UNITED STATES DISTRICT COURT WESTERN DISTRICT OF ARKANSAS FORT SMITH DIVISION
Jan 12, 2016
Case No. 2:14-CV-02208 (W.D. Ark. Jan. 12, 2016)

Summary

finding a cause of action under the ADTPA at the summary judgment stage when plaintiff's car rusted

Summary of this case from Chapman v. Gen. Motors LLC

Opinion

Case No. 2:14-CV-02208

01-12-2016

RYAN BURNS, individually and on behalf of all others similarly situated PLAINTIFF v. TOYOTA MOTOR SALES, U.S.A., INC. DEFENDANT


OPINION AND ORDER

Before the Court are Defendant Toyota Motor Sales, U.S.A., Inc.'s ("Toyota") motion for summary judgment (Doc. 24), Toyota's motion to deny class certification (Doc. 27), Toyota's motion to stay discovery (Doc. 29), Plaintiff Ryan Burns's motion to compel (Doc. 35), and the parties' corresponding responses, replies, and supporting documents. The Court will address each motion in turn.

I. Background

Plaintiff Ryan Burns filed a complaint against Toyota on behalf of himself and a proposed class of persons and entities in the United States who purchased a model year 2005-2009 Toyota Tacoma with a frame that subsequently exhibited rust corrosion. Burns purchased a 2005 Tacoma on April 30, 2005, from a dealership in Fort Smith, Arkansas. During the spring of 2014, Burns took his Tacoma to be serviced and was informed that the frame on the Tacoma was rusted out and the vehicle was unsafe to drive. The cost for repairs was estimated at $10,000. Burns alleges that Toyota has long been aware that 2005-2009 Tacomas were susceptible to excessive rust corrosion as a result of their frames not having adequate corrosion-resistant protection.

In or around March of 2008, Toyota extended warranty coverage for frame perforation caused by rust corrosion for approximately 813,000 model year 1995-2000 Tacomas. Toyota later included 2001-2004 Tacoma models in the warranty-extension program. In November of 2012, Toyota recalled approximately 150,000 Tacoma vehicles to inspect and replace the spare-tire carrier on vehicles sold in 20 states with generally colder weather. In June of 2014, Toyota initiated a limited service campaign for certain 2005-2008 Tacomas registered in certain cold-weather states to address issues with rusting frames. Subsequently, on March 20, 2015, Toyota extended the limited service campaign ("LSC") to include 2005-2008 model year Tacomas registered in all states. The LSC provides for a free replacement of the vehicle's frame if "significant rust perforation" is found.

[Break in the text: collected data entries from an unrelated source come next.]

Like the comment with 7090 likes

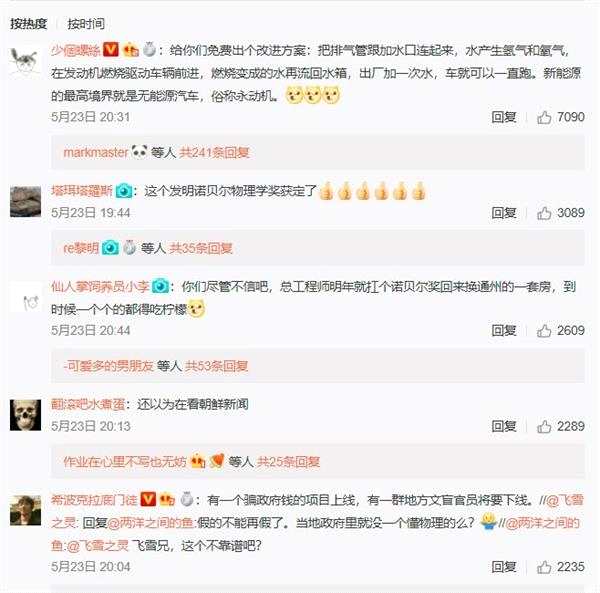[544, 117]
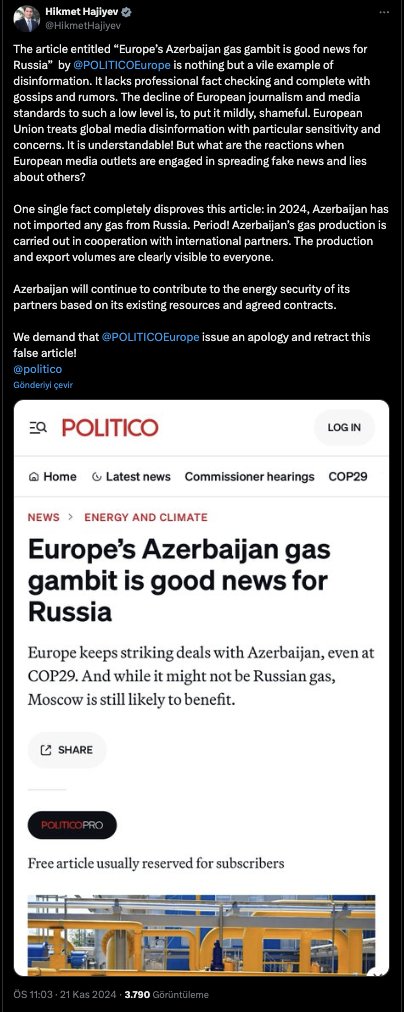404x1012 pixels.
Task: Click the SHARE button
Action: 67,750
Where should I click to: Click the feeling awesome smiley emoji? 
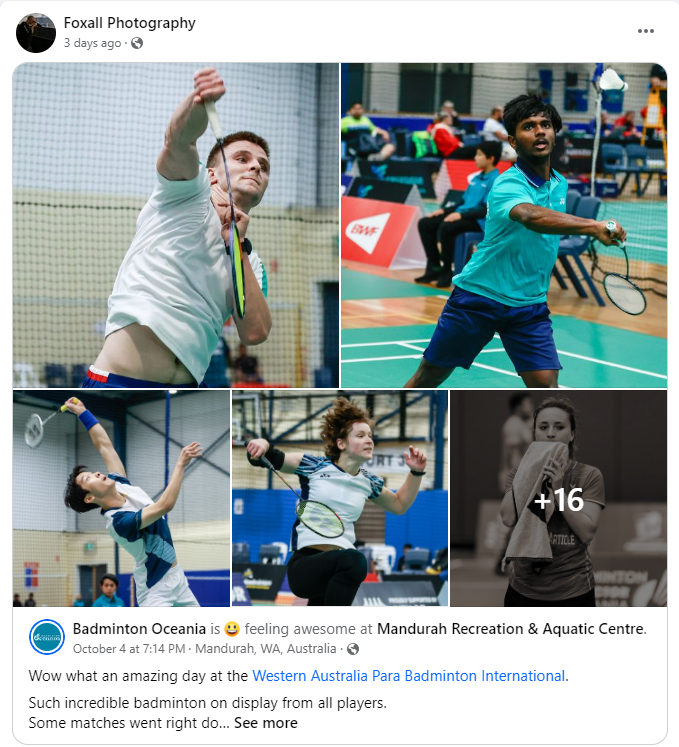pyautogui.click(x=232, y=629)
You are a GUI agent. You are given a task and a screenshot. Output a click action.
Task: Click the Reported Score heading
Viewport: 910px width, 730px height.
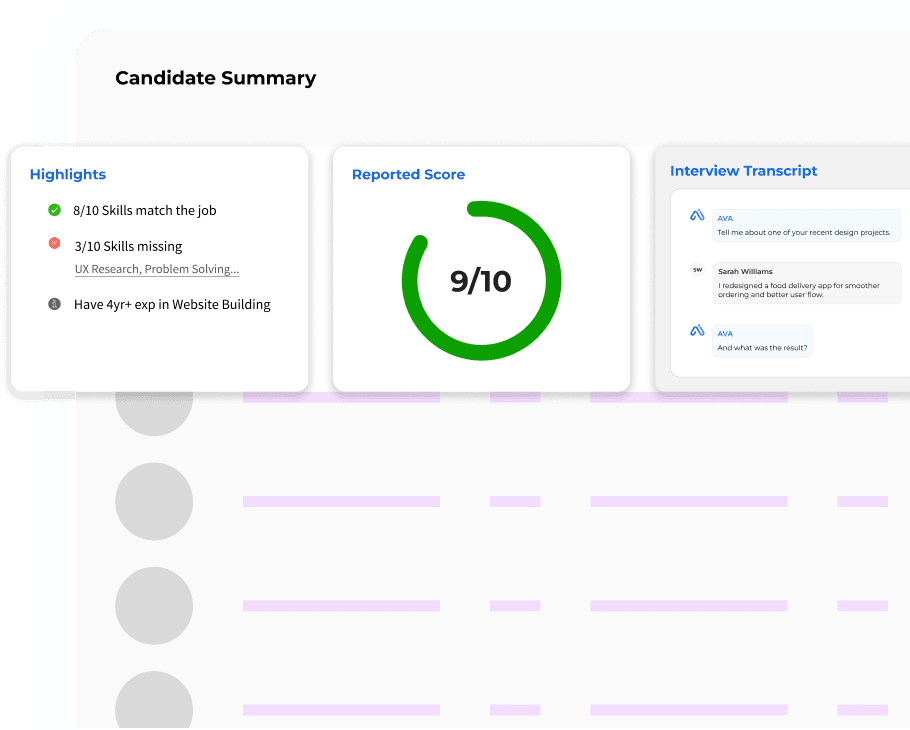point(408,174)
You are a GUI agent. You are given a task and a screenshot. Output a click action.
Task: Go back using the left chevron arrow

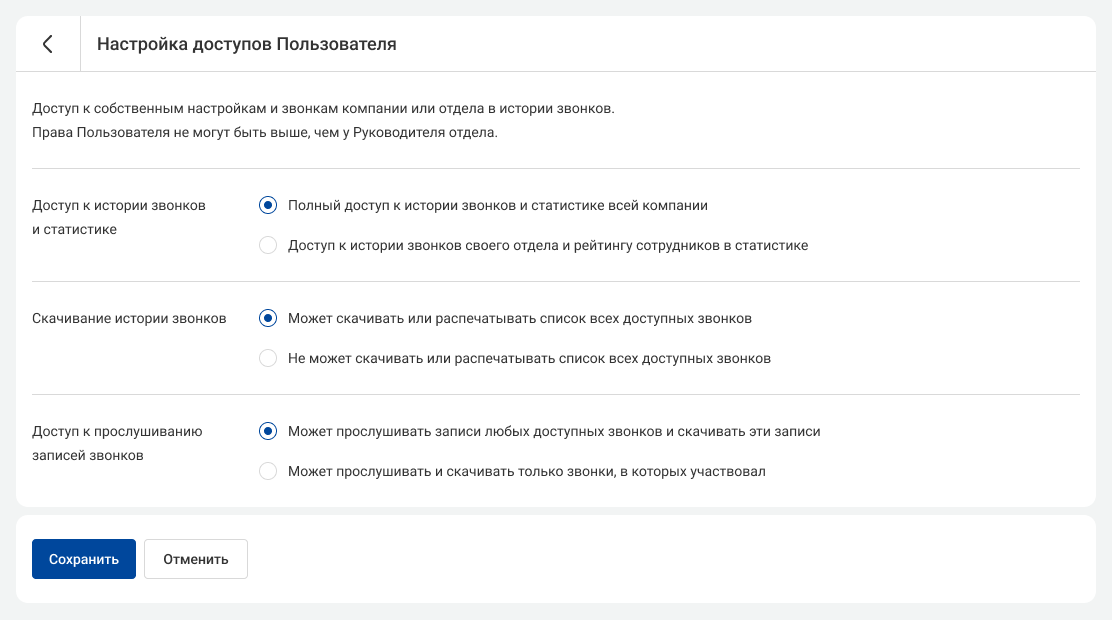47,44
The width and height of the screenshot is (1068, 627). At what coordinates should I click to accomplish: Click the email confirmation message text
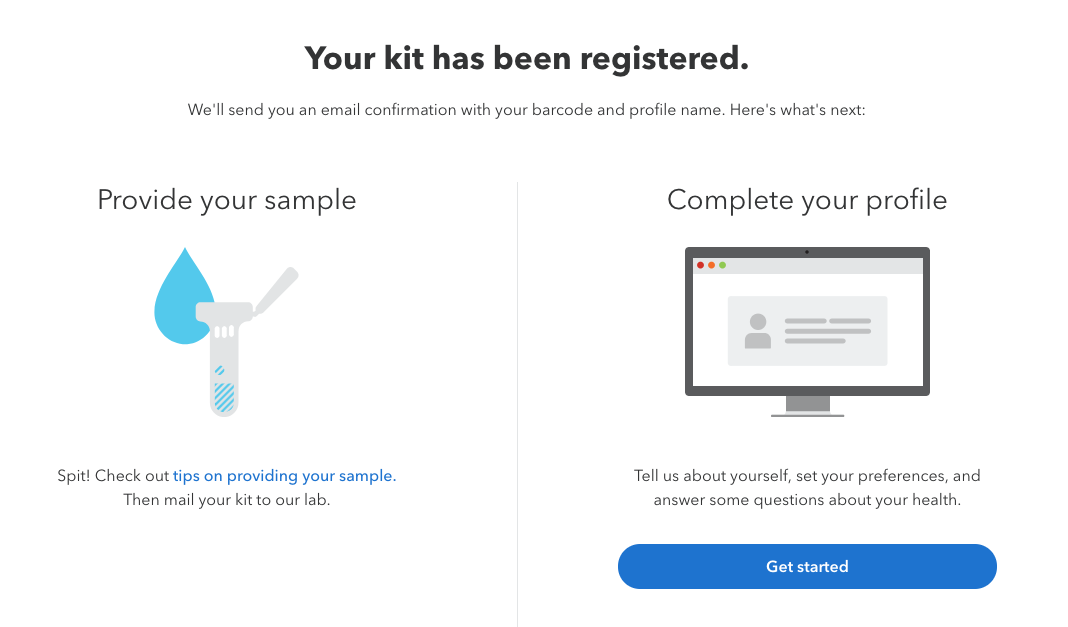pyautogui.click(x=526, y=110)
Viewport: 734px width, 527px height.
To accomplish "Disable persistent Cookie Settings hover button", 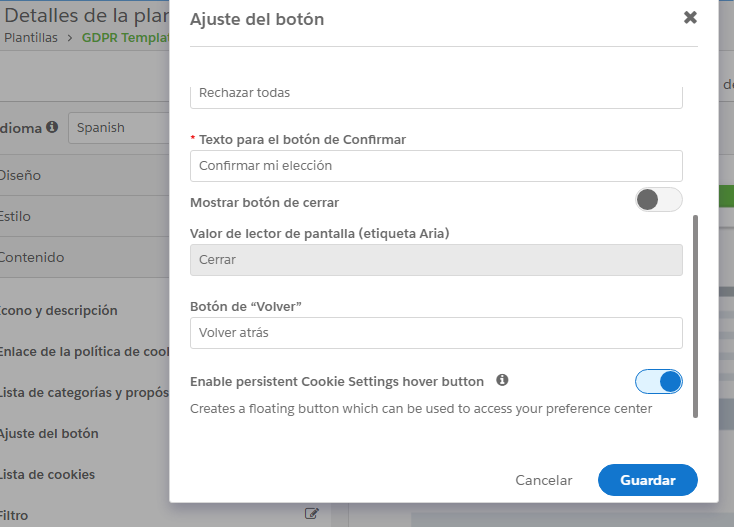I will pos(658,381).
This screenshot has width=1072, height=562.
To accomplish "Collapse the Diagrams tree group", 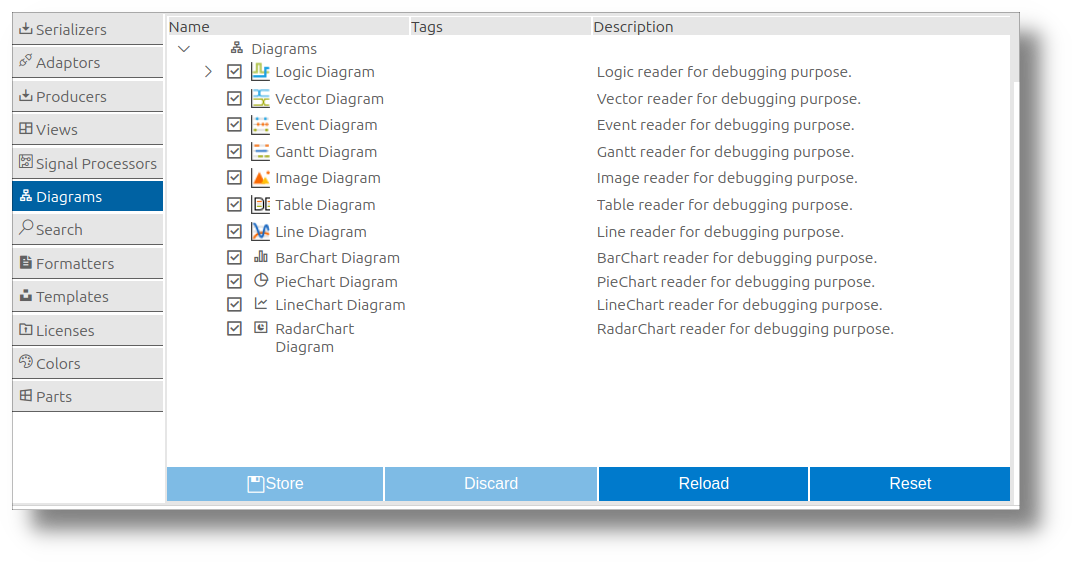I will click(184, 49).
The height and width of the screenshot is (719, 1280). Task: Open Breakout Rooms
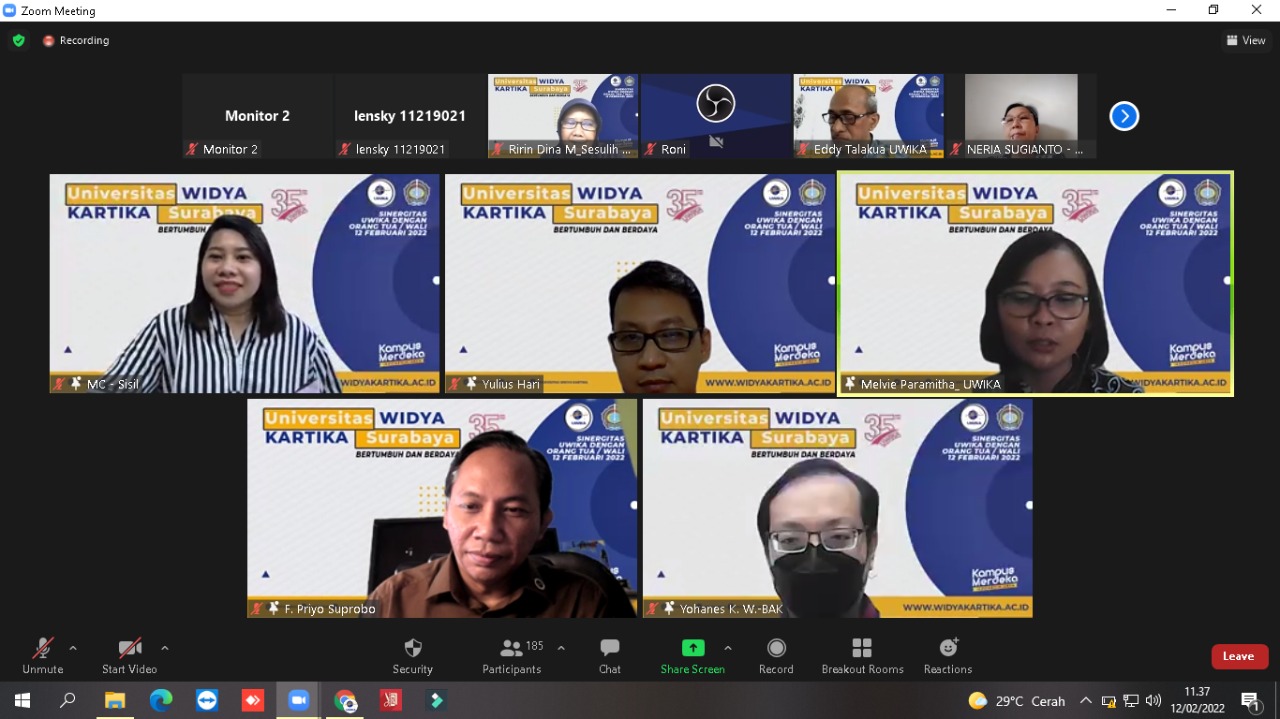click(x=862, y=655)
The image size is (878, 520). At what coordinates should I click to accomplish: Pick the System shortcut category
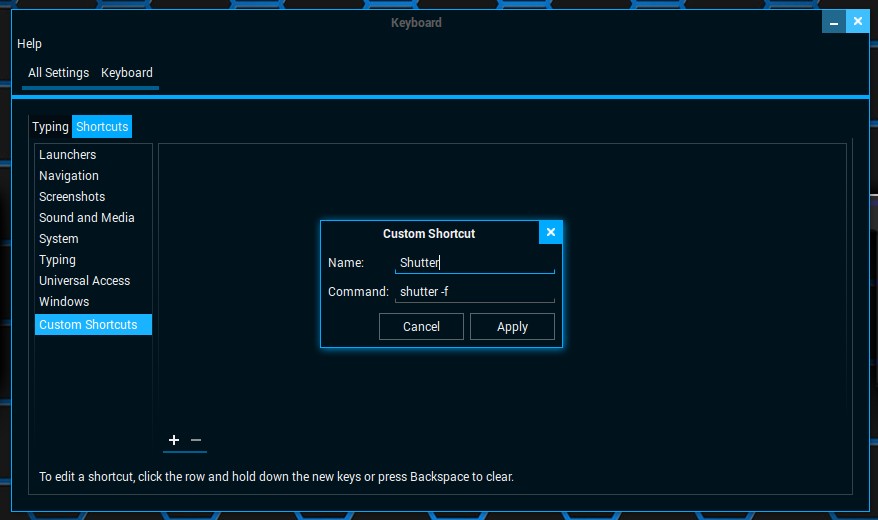tap(59, 239)
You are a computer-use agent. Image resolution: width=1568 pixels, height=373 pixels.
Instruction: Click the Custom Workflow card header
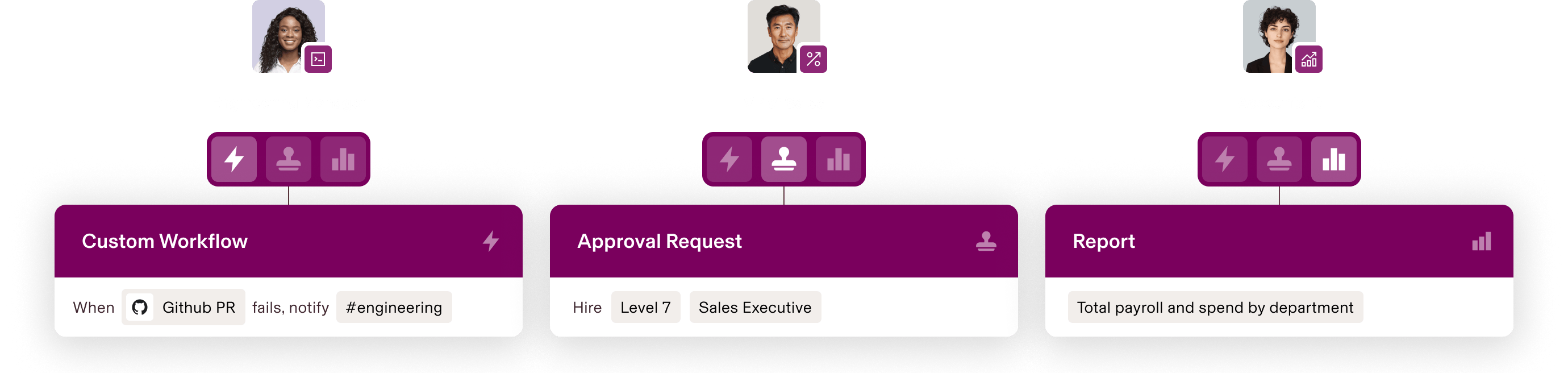tap(289, 241)
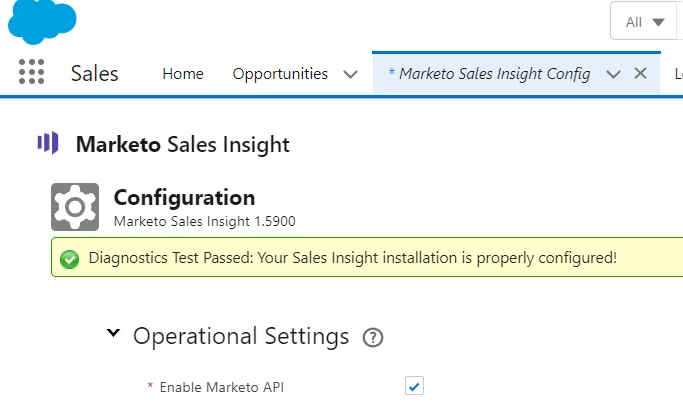This screenshot has width=683, height=410.
Task: Click the Salesforce cloud logo
Action: coord(41,22)
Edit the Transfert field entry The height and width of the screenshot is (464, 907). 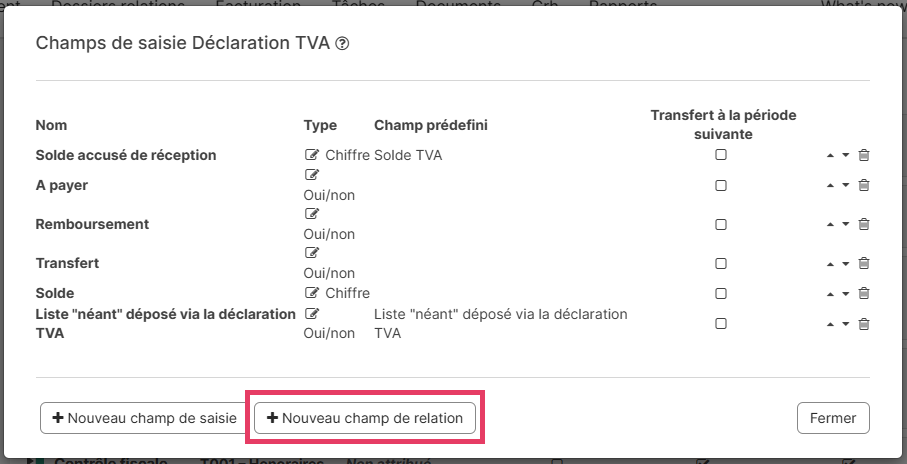313,253
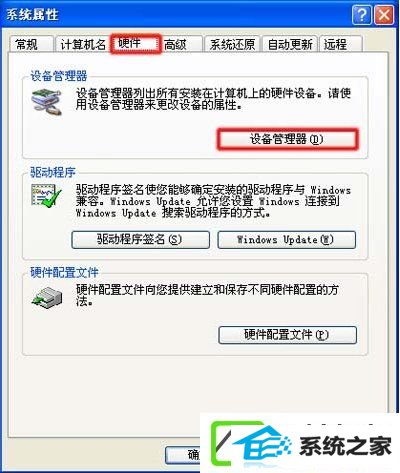
Task: Open the 远程 tab
Action: tap(340, 44)
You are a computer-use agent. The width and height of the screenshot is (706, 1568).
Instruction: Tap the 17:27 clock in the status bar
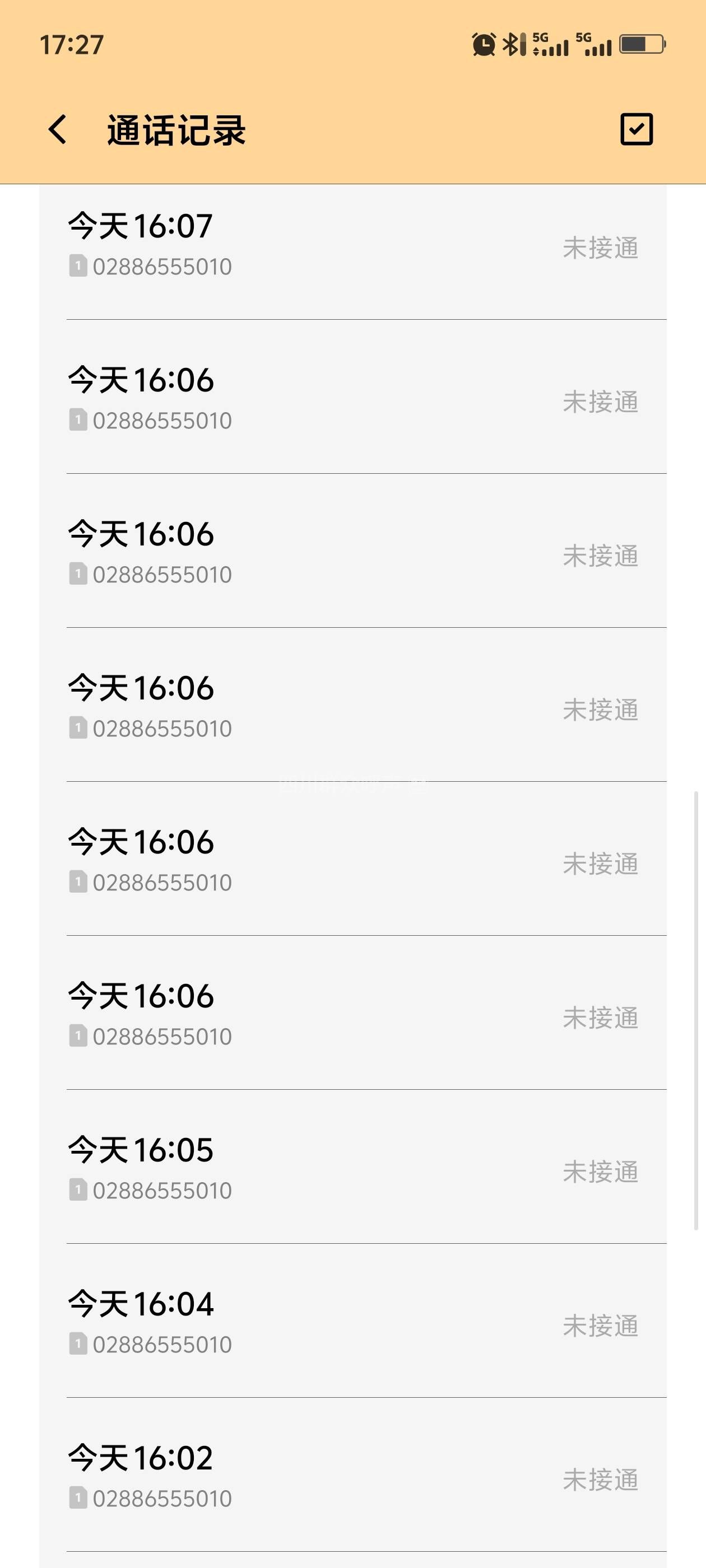(72, 45)
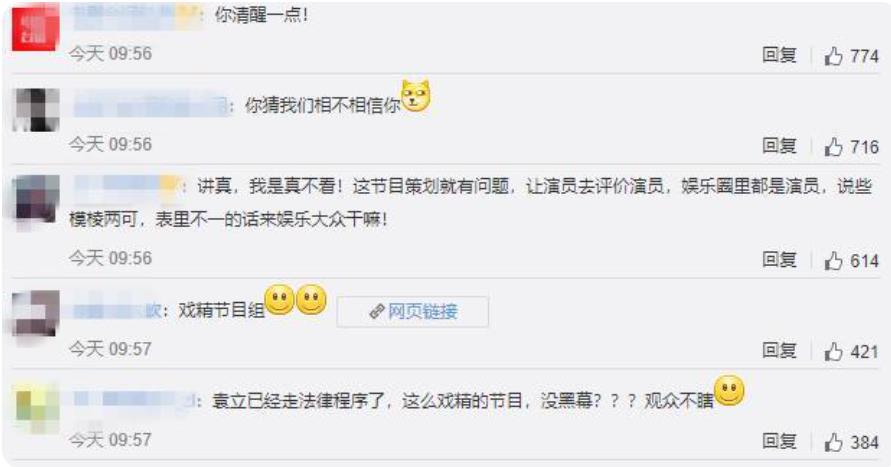
Task: Click the username of the 戏精节目组 commenter
Action: click(x=116, y=311)
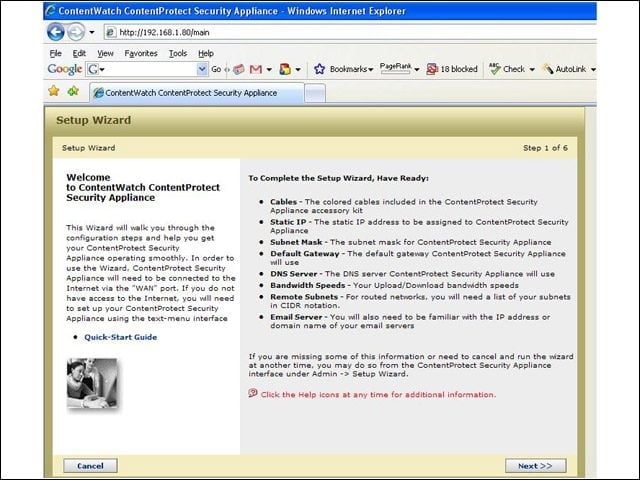Click the Cancel button
The width and height of the screenshot is (640, 480).
(90, 466)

If the frame has not exhibited significant rust perforation, no further action is taken unless the vehicle is registered in one of the states with cold weather climates, in which case Toyota will apply corrosion resistant compounds to key areas of the frame.

Burns alleges that Toyota engaged in a deceptive trade practice when it marketed its 2005-2009 Tacomas without disclosing the fact that the Tacomas lacked adequate rust corrosion protection and that Toyota was unjustly enriched through the sale of the Tacomas. Burns seeks damages as well as declaratory and injunctive relief, all through class actions.

Burns also asserted claims for breach of warranties, but those claims have been dismissed.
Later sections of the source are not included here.